Your instructions ▸
Look through the data below for the line with "Switch to the Recurrence tab", and transcribe it exactly together with each line after it up to and including the line with "Given: Click the 'Wat wij doen' button". Give nothing else.

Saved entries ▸

————————

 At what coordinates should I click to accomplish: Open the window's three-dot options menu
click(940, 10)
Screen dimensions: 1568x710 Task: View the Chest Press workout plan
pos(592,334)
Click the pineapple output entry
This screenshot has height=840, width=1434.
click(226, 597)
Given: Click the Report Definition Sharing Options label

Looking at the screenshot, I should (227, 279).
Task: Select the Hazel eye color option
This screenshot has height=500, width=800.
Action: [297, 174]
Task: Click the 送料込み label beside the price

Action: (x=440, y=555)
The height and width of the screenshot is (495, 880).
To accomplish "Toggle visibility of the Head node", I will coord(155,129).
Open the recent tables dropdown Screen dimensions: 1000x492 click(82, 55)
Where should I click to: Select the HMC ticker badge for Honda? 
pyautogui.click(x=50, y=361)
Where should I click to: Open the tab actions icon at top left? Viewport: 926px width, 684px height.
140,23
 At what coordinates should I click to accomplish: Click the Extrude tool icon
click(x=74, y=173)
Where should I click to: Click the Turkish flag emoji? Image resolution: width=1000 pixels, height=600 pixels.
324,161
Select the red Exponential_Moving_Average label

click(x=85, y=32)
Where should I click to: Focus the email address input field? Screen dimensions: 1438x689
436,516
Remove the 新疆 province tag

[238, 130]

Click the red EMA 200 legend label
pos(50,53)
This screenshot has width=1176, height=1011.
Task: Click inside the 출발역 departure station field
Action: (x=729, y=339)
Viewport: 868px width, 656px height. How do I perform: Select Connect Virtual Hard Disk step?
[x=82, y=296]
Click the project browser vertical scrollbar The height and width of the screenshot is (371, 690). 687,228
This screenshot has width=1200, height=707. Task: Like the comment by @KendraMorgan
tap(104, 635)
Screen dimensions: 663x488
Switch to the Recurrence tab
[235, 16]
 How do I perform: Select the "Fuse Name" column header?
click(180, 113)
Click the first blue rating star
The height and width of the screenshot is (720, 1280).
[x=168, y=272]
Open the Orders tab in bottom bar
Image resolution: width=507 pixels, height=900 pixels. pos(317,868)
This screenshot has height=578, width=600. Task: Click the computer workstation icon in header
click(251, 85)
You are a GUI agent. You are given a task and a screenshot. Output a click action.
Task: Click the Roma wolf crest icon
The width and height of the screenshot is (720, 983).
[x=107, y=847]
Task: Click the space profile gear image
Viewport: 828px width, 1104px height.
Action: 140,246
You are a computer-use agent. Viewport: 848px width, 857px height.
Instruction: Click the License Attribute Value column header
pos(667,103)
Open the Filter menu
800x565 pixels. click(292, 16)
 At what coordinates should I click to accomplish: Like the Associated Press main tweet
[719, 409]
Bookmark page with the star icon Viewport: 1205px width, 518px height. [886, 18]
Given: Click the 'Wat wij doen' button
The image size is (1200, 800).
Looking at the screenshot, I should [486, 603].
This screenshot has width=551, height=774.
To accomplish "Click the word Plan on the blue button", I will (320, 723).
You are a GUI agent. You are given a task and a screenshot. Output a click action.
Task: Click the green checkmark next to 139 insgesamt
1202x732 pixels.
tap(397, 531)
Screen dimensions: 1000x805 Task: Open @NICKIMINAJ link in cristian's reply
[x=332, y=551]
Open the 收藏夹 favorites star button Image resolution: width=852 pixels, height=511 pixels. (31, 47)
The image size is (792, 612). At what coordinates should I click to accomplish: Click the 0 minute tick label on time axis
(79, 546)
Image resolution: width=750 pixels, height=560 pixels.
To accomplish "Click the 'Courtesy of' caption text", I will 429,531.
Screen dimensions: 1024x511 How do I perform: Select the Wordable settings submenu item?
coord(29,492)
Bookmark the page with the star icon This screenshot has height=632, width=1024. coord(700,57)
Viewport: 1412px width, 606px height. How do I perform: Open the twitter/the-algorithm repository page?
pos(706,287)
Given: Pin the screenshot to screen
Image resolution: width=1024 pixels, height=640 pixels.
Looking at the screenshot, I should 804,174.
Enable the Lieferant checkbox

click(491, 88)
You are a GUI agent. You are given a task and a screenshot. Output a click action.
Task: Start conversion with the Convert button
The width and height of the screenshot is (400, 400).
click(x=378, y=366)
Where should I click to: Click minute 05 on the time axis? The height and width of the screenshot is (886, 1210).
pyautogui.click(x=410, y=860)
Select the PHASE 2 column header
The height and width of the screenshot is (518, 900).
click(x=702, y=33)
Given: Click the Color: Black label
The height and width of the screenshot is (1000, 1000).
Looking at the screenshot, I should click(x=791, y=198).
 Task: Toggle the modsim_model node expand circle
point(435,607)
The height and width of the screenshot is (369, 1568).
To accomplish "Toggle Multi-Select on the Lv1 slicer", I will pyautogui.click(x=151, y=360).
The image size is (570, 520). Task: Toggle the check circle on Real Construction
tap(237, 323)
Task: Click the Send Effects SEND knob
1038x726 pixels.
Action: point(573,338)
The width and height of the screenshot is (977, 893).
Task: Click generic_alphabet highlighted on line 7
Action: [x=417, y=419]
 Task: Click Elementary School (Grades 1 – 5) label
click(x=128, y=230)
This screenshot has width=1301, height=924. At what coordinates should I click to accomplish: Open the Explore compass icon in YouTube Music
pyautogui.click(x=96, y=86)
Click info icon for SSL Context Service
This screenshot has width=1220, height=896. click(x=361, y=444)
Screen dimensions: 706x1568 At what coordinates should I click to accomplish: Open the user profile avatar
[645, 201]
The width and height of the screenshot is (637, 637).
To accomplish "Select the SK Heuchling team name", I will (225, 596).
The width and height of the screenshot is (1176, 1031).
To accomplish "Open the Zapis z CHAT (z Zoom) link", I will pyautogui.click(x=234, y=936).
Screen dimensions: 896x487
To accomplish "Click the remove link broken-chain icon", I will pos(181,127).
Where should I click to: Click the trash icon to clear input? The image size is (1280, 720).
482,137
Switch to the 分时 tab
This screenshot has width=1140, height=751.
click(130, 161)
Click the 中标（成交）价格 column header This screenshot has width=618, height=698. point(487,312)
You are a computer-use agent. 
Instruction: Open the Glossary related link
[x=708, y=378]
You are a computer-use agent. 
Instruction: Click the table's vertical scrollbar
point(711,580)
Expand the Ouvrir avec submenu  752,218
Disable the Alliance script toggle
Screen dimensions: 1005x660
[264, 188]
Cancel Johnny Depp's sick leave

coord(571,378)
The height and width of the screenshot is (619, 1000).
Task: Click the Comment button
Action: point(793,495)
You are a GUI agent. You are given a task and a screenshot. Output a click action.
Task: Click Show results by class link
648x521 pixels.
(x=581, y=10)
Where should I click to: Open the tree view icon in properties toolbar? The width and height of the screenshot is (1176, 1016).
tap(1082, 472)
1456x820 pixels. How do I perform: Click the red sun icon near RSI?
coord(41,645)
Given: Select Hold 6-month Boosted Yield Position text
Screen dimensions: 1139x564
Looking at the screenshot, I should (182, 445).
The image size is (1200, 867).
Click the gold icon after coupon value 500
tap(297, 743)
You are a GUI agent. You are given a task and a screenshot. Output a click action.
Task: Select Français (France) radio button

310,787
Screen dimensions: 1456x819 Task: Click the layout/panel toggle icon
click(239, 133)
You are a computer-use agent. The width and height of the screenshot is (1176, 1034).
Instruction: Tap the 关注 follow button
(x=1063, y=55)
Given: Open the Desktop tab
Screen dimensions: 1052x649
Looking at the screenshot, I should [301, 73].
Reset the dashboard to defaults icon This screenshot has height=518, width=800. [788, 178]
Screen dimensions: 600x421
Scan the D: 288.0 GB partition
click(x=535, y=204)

————————

Worked solution ▸
Switch to the Recurrence tab
[235, 16]
 How do I perform: Select the "Fuse Name" column header?
click(180, 113)
Click the first blue rating star
The height and width of the screenshot is (720, 1280).
[x=168, y=272]
Open the Orders tab in bottom bar
Image resolution: width=507 pixels, height=900 pixels. pos(317,868)
This screenshot has height=578, width=600. Task: Click the computer workstation icon in header
click(251, 85)
You are a GUI agent. You are given a task and a screenshot. Output a click action.
Task: Click the Roma wolf crest icon
The width and height of the screenshot is (720, 983).
[x=107, y=847]
Task: Click the space profile gear image
Viewport: 828px width, 1104px height.
Action: 140,246
You are a computer-use agent. Viewport: 848px width, 857px height.
Instruction: Click the License Attribute Value column header
pos(667,103)
Open the Filter menu
800x565 pixels. click(292, 16)
 At what coordinates should I click to accomplish: Like the Associated Press main tweet
[719, 409]
Bookmark page with the star icon Viewport: 1205px width, 518px height. [886, 18]
Given: Click the 'Wat wij doen' button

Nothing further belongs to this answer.